:: Study material ::
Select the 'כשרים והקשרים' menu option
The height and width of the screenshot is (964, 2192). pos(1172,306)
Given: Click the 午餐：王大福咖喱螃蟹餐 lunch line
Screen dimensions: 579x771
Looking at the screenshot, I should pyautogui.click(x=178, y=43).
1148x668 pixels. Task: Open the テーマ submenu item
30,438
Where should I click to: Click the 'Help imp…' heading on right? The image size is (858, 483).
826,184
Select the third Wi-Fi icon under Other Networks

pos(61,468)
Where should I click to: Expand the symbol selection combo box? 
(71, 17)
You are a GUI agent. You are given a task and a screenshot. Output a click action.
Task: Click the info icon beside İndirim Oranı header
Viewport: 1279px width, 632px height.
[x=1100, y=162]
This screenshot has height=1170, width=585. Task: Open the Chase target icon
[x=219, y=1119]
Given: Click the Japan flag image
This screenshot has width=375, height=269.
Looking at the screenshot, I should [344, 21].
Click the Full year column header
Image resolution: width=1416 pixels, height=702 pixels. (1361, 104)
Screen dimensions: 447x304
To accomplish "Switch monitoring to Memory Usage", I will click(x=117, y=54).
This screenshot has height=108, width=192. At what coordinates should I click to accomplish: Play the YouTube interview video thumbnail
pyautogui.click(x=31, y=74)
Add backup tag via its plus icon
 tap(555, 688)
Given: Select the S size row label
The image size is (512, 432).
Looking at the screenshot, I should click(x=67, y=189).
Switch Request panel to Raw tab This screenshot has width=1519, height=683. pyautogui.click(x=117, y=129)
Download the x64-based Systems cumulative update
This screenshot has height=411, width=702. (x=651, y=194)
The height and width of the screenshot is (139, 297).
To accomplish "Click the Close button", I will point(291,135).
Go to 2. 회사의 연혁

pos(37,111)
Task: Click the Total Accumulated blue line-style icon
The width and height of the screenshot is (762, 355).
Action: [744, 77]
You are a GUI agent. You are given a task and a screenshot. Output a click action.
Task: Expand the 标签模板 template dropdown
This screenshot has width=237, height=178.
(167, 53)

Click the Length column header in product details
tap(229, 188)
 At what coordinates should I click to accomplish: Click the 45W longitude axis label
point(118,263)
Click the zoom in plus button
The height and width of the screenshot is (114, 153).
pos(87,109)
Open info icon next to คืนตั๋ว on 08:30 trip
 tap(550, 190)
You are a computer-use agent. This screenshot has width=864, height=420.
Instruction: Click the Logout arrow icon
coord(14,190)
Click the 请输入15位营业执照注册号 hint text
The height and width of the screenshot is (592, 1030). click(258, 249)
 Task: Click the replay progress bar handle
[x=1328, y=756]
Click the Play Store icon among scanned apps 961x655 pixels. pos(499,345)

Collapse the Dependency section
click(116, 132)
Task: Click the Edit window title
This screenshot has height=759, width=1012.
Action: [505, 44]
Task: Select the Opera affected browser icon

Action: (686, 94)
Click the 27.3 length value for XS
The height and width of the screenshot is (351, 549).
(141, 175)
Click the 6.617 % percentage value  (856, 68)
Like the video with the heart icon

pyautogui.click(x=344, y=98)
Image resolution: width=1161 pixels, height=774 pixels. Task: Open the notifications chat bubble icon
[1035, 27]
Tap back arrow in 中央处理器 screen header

:: Description of the task ::
Exactly how many lines of the records above contain "Switch"? Please state only the number.

:: Solution for this task ::
2